With this in mind, in our model we use comparable licensing deals, whose deal terms stipulate the potential for expansion in multiple cancer types. Over the past five to six years, we have identified the licensing deals listed in Exhibit 5. We take the median upfront ($121m) and milestone payment ($1.07bn) values, but in our model we risk adjust these by 40% to reflect lack of clinical proof-of-concept at the moment and the inherent uncertainty in partnering discussions. We use tiered 10–13% royalty rates. Because of this substantial expansion potential, the comparable deal terms stipulate impressive upfront and milestone payments, which are not reflected in RhoVac’s current market capitalisation. We believe repricing could be rapid if clinical proof-of-concept is successfully demonstrated in the ongoing BRaVac trial. We have assumed a market penetration rate of 40% in our rNPV model, which calculates RV001’s potential in the current narrow prostate cancer indication (biochemical recurrence after a curative treatment).

In Exhibit 6 below we provide a sensitivity analysis that looks at the potential effect on our valuation of a successful Phase IIb outcome, by rolling forward our model to several future dates during 2022 when the BRaVac data might become available. Assuming the data are positive, we would expect to increase the technological success probability to 40% from our current of 20%. Because a successful Phase IIb outcome would also be the first clinical proof-of-concept, we believe this would increase RV001’s potential in other indications.
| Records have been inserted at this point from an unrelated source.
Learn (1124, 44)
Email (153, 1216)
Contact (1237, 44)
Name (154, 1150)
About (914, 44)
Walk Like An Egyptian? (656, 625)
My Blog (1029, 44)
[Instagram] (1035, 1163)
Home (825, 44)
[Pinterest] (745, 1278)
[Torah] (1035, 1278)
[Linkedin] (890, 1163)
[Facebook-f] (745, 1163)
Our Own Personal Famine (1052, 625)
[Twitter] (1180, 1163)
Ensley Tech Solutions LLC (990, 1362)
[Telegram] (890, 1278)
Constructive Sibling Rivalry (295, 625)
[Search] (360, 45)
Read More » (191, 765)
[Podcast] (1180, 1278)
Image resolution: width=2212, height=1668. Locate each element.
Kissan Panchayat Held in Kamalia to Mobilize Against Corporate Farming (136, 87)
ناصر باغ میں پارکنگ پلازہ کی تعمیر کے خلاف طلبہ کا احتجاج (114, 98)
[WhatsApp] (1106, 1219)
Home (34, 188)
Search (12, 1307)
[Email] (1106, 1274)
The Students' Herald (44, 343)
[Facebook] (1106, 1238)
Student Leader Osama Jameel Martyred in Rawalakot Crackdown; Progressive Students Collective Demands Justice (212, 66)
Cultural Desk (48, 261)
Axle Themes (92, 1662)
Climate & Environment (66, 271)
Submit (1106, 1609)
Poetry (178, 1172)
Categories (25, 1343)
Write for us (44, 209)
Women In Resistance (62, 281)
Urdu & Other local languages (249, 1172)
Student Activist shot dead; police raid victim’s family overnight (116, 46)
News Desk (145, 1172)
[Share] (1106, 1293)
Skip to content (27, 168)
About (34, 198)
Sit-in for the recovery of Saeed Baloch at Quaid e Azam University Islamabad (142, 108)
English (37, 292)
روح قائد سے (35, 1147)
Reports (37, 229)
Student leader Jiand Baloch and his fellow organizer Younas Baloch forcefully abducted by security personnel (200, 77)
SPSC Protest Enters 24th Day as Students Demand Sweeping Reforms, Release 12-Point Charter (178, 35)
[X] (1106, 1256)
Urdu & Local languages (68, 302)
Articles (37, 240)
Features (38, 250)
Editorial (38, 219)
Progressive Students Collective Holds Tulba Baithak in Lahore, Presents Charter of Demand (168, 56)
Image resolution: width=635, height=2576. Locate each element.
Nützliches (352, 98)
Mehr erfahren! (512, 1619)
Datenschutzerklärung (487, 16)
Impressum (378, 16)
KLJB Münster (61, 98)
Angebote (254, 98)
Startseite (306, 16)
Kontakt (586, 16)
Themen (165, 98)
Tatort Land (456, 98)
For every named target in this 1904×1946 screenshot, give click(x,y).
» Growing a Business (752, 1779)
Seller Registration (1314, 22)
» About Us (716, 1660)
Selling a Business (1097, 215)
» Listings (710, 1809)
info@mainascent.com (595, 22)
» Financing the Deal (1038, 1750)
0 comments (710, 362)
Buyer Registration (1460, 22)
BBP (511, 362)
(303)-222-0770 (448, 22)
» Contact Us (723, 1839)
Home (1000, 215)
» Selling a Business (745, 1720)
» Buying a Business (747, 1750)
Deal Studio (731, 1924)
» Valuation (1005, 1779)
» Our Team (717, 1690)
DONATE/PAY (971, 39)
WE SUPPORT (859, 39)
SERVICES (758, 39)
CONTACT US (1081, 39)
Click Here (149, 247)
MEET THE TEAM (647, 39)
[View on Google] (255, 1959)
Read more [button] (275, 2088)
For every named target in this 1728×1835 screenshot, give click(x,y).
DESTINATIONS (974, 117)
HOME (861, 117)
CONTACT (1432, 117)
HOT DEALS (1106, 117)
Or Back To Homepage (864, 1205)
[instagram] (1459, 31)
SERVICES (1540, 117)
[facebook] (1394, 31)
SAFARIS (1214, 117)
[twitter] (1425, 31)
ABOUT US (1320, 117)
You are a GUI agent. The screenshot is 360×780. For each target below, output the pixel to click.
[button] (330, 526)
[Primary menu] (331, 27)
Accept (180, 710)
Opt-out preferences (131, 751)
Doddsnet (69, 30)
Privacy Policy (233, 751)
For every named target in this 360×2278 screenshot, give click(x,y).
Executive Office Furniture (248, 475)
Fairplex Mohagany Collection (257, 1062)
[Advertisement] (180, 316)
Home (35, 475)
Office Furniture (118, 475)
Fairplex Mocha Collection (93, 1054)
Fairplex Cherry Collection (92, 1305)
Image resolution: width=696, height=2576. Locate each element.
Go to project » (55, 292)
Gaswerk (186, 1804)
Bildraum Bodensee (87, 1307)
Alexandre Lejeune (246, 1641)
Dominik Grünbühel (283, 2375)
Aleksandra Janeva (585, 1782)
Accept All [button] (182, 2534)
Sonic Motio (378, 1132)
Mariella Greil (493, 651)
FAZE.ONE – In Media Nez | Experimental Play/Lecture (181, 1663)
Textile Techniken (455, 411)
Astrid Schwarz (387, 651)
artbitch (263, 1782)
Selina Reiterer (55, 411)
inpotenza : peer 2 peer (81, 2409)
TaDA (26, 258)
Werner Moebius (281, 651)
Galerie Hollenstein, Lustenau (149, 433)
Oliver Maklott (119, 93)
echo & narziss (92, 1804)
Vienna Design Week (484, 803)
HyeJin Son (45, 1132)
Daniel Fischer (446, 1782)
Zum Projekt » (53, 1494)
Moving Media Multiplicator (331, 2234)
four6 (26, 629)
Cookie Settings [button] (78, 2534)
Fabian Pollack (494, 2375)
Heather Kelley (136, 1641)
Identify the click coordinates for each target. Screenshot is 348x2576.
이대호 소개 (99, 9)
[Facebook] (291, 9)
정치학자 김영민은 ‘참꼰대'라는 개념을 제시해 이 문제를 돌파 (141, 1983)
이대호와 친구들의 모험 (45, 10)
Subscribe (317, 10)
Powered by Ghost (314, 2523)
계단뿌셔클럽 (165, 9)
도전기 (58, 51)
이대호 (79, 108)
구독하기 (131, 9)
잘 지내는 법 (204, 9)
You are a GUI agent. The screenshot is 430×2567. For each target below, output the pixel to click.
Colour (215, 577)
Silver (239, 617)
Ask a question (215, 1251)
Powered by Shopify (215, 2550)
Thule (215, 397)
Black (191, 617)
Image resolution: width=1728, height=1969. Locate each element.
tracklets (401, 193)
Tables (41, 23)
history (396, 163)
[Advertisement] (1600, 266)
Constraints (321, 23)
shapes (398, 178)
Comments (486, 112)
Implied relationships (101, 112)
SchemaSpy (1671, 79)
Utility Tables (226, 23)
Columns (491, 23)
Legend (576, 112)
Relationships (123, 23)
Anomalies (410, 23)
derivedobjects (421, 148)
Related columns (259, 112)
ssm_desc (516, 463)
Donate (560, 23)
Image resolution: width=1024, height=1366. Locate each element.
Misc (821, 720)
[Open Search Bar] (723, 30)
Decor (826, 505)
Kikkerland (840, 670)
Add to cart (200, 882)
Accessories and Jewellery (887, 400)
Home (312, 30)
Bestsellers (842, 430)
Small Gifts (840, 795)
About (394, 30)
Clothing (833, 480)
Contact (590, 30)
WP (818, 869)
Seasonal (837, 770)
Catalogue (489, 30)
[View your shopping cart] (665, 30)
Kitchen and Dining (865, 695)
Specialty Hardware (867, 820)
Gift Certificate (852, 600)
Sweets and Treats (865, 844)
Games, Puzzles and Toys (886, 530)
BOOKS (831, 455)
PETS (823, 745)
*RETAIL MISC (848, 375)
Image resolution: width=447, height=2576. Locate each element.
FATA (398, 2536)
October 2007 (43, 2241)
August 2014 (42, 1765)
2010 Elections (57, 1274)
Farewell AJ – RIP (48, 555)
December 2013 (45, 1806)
This would allow us to reflect a larger portion of comparable deal economics (currently adjusted at a conservative 40%, as explained in our last published outlook report). There are no historical comparators as to how much this portion should increase, so we will review the totality of data (RhoVac may also conduct preclinical studies in other indications in parallel to the Phase IIb trial).

With its H121 results, RhoVac reported income of SEK9.6m, which was the allocated portion of the EU Horizon 2020 grant (€2.5m or c SEK27m, of which a total of c SEK22m had been received by the end of H121). Operating costs in H121 were SEK33.7m versus SEK24.9m a year ago, reflecting the continued R&D uplift as new patients were enrolled into the BRaVac study. In addition, the company recognised SEK6.0m in tax credits in H121. In 2021 and 2022, we forecast that spending will continue at a similar level at c SEK45–50m, partly offset by the remaining instalments expected from the EU Horizon 2020 grant.

The reported end-H121 cash position was SEK58.0m with no interest-bearing debt. RhoVac will still receive the remaining part of the grant (c SEK5m) and expects around SEK14m in tax credits during the remainder of the BRaVac trial. These expected amounts plus pre-paid expenses of SEK15m (current assets on the balance sheet) mean that total expected funding is around SEK92m, which is sufficient to complete the ongoing Phase IIb study.